Maureen told Deputy Depew that she believed that Keith knew the combination to the safe and
that he had taken the baseballs from her house without permission while she was away.
According to Deputy Depew, during the investigation, Keith did not claim that he owned the
baseballs.2 Deputy Depew did not believe that he had strong evidence against Keith at the time,
and the case of the stolen Babe Ruth baseballs remained unresolved.
About a year later, the Sawyer County sheriff’s department received a complaint that
Keith was a convicted felon who had firearms at the motel. Investigator Ross confirmed Keith’s
criminal record and corroborated the information that Keith possessed firearms.

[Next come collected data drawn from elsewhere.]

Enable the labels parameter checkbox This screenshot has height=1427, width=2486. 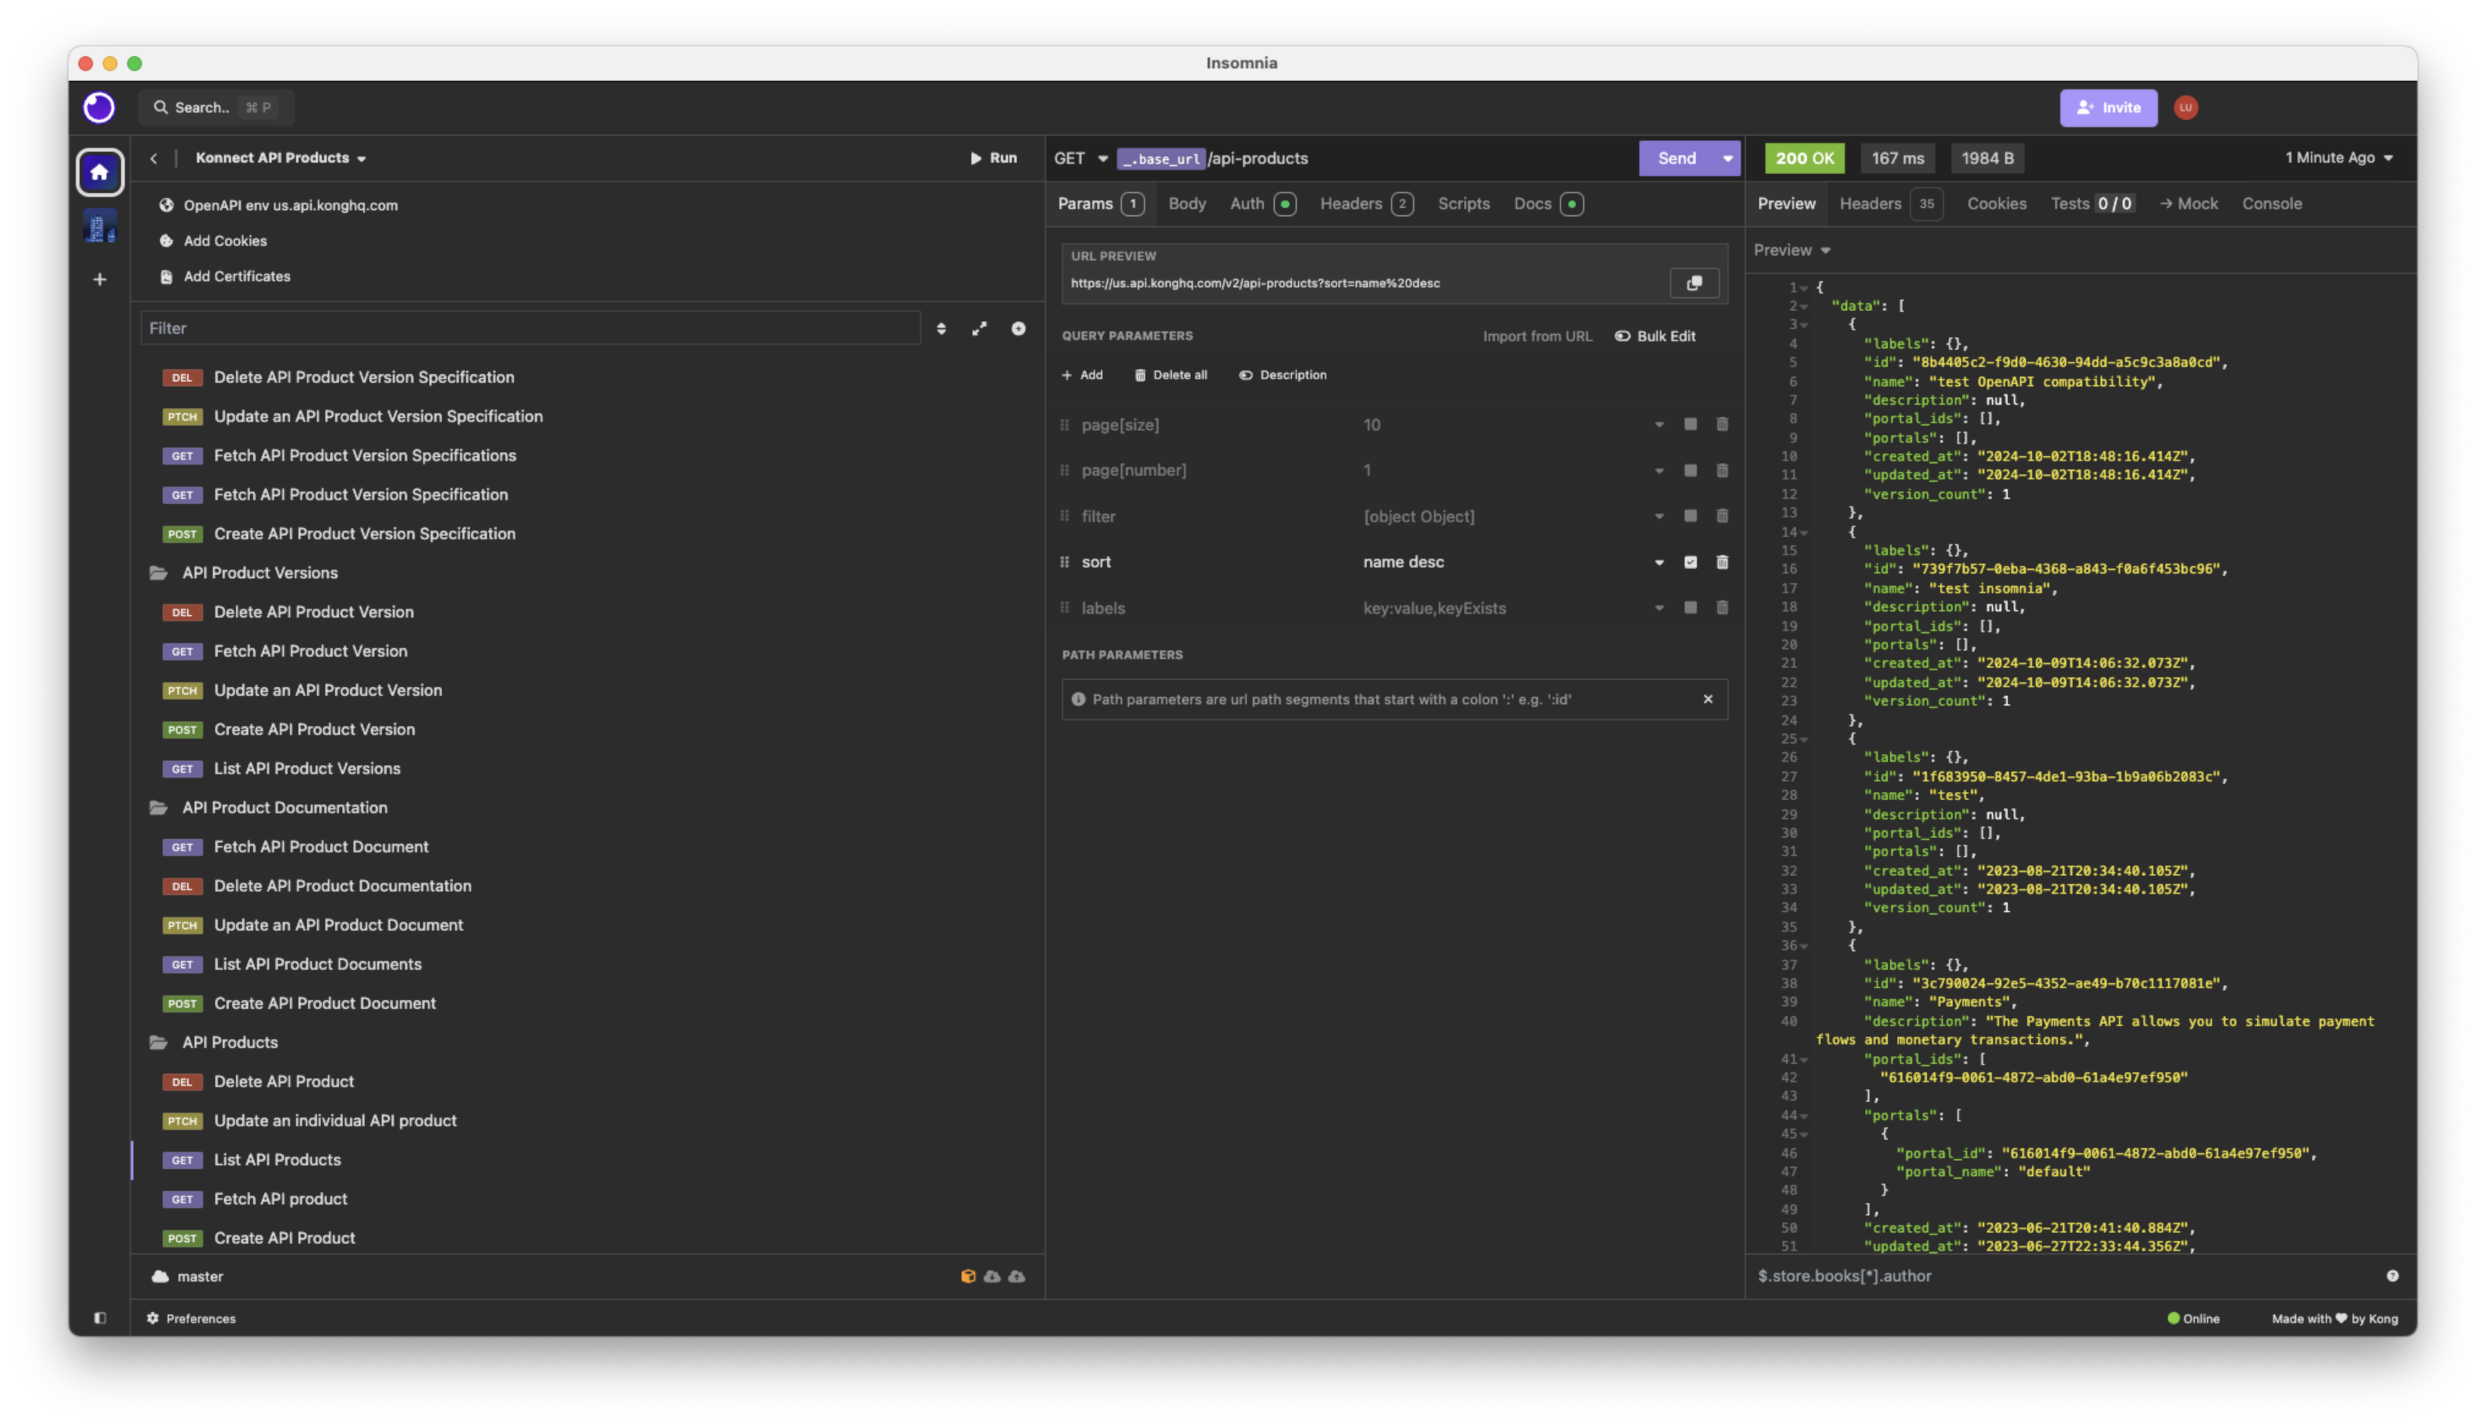click(1690, 608)
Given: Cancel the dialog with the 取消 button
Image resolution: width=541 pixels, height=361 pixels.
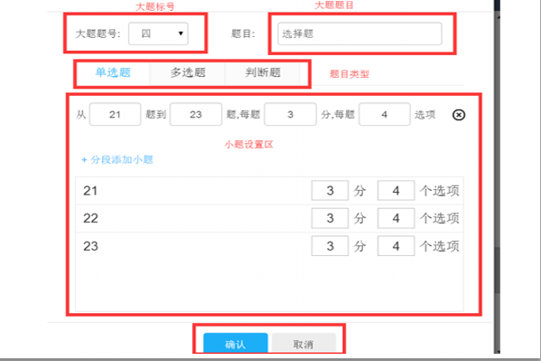Looking at the screenshot, I should (303, 344).
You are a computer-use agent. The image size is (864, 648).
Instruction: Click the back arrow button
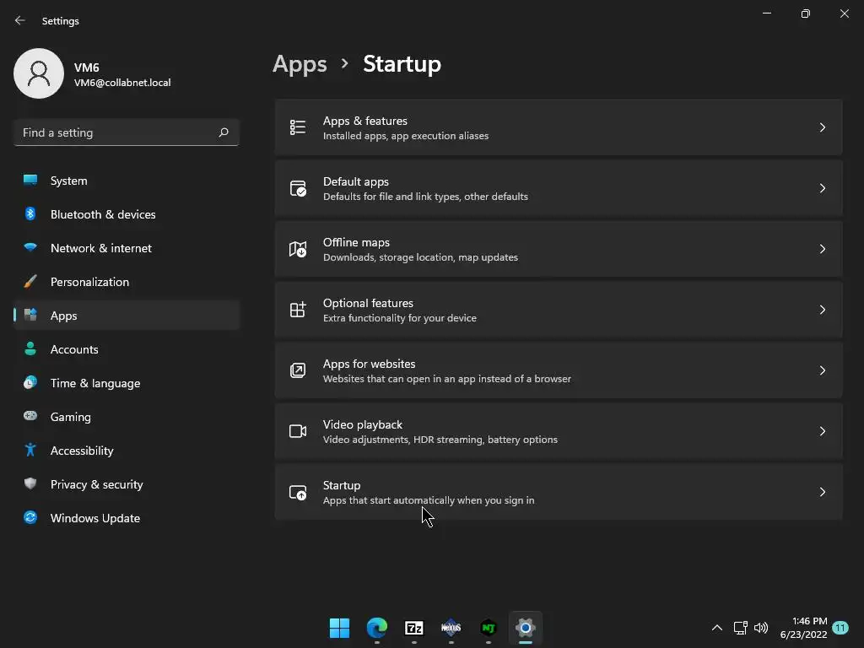click(x=20, y=20)
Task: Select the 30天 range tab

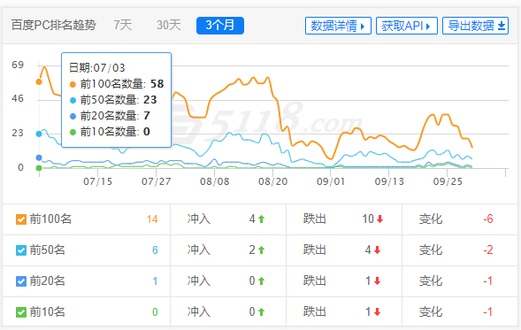Action: (x=168, y=26)
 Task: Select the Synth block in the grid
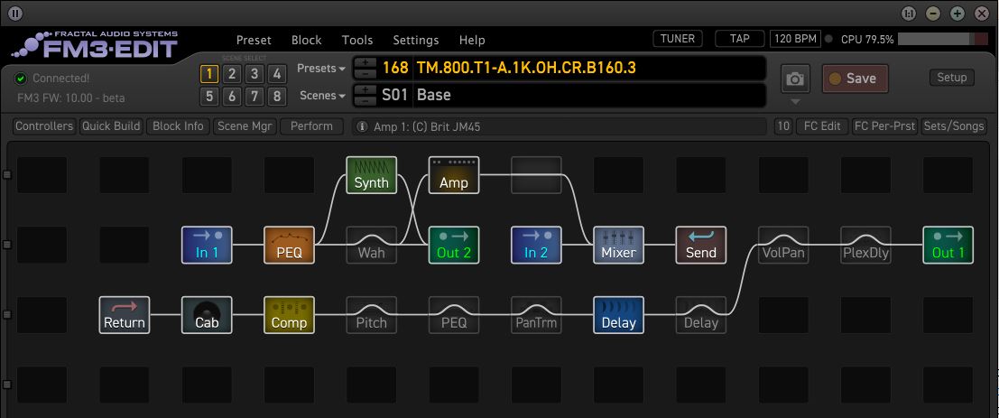click(371, 174)
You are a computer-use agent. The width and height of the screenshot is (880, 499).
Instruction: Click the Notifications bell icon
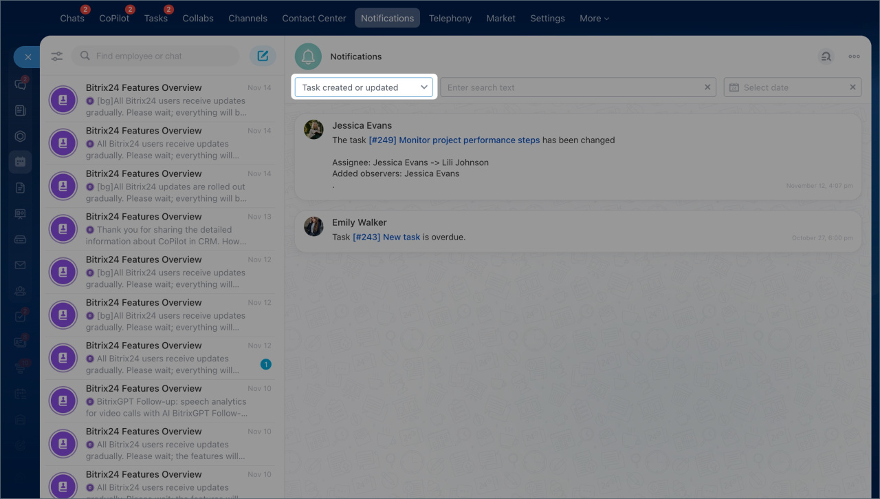[308, 56]
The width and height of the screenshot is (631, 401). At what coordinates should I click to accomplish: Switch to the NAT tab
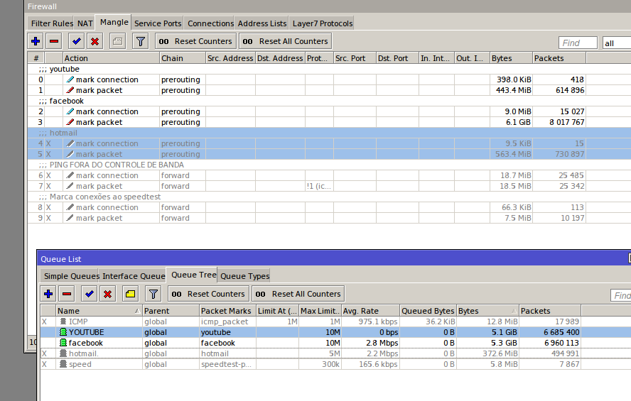point(85,23)
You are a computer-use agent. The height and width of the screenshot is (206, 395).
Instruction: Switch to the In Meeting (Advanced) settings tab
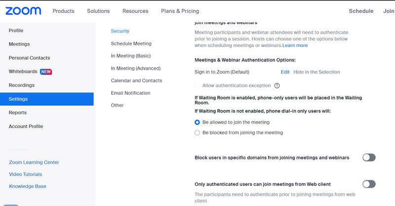click(135, 68)
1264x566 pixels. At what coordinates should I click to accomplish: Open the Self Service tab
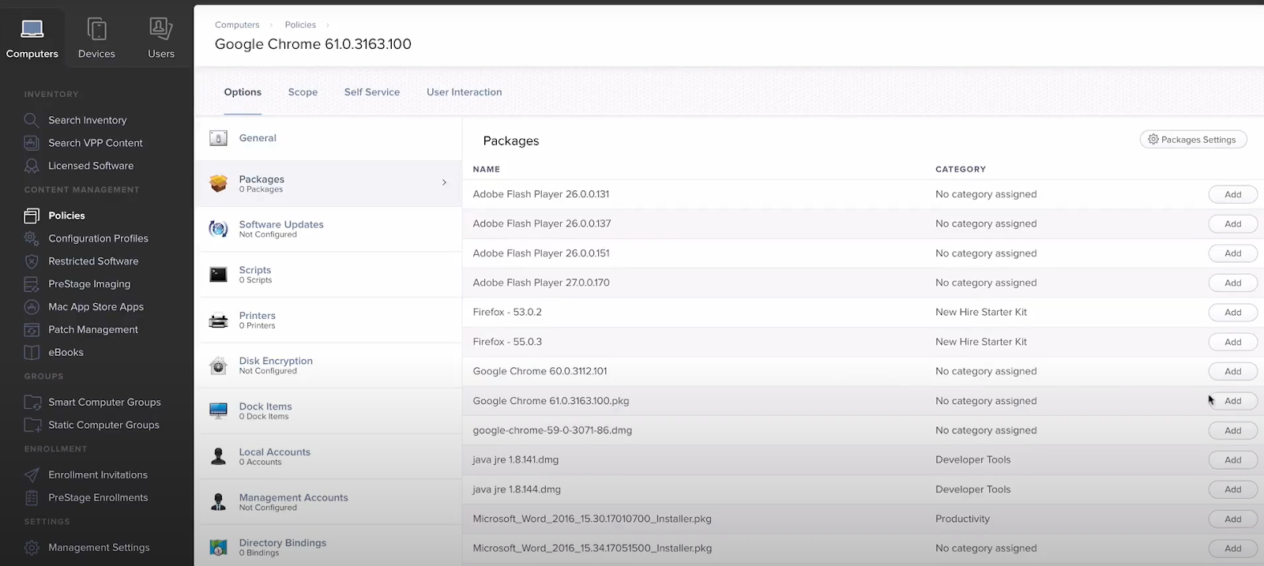pyautogui.click(x=372, y=92)
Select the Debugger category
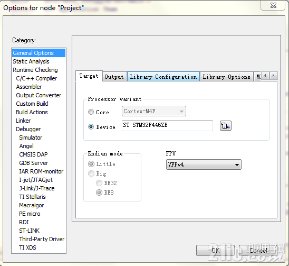 [x=28, y=129]
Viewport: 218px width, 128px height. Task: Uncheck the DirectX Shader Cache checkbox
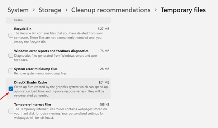(11, 89)
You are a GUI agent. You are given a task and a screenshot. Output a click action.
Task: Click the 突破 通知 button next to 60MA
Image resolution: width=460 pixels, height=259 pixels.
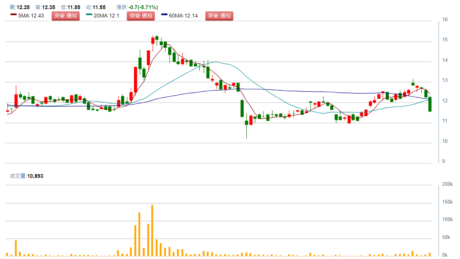click(x=219, y=16)
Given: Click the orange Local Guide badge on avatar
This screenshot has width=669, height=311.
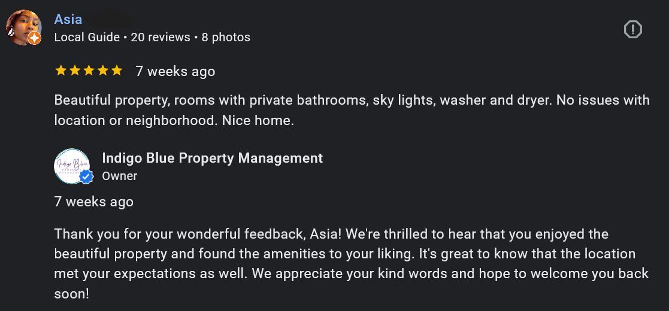Looking at the screenshot, I should tap(35, 38).
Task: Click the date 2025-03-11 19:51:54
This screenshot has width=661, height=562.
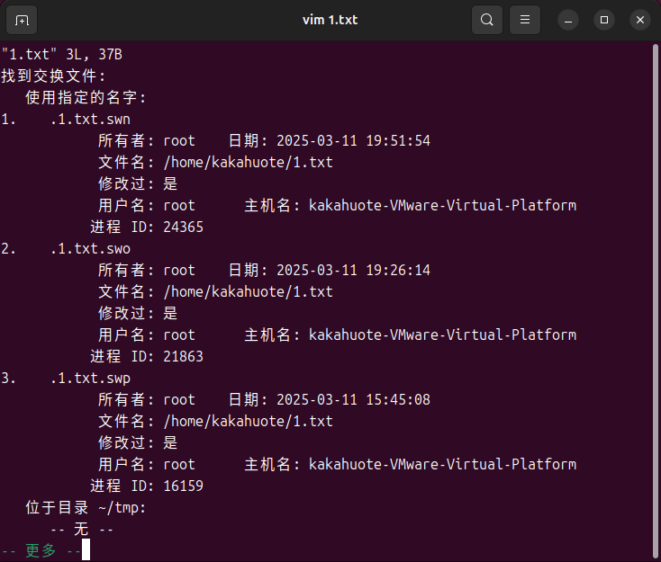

Investigator
Ross sought and obtained a search warrant for the Ryan residence, which Sawyer County
deputies executed on September 3, 2010. Linda was present for the search. Sawyer county
deputies located and took possession of several firearms and a quantity of ammunition. The
Ryans raise no objection to the warrant or the search and seizure of the firearms.
But during the search, Sawyer County Sergeant Rick Anderson found the autographed
baseballs in a dresser, and the deputies took possession of the baseballs along with the firearms.
Linda objected. Investigator Ross told Linda that he would be taking the baseballs because they
had been reported stolen and that Keith was the only suspect. On October 18, 2010, the
baseballs were returned to Maureen at the direction of Investigator Ross. In March 2013, at the
conclusion of the criminal case against Keith (he pleaded guilty to one count of being a felon in
2
In this litigation, however, Keith contends that John Ryan had given the baseballs to Keith
before he died.
4
possession of a firearm), he sought the return of the seized property. At that point, the Ryans
learned that the baseballs had been returned to Maureen.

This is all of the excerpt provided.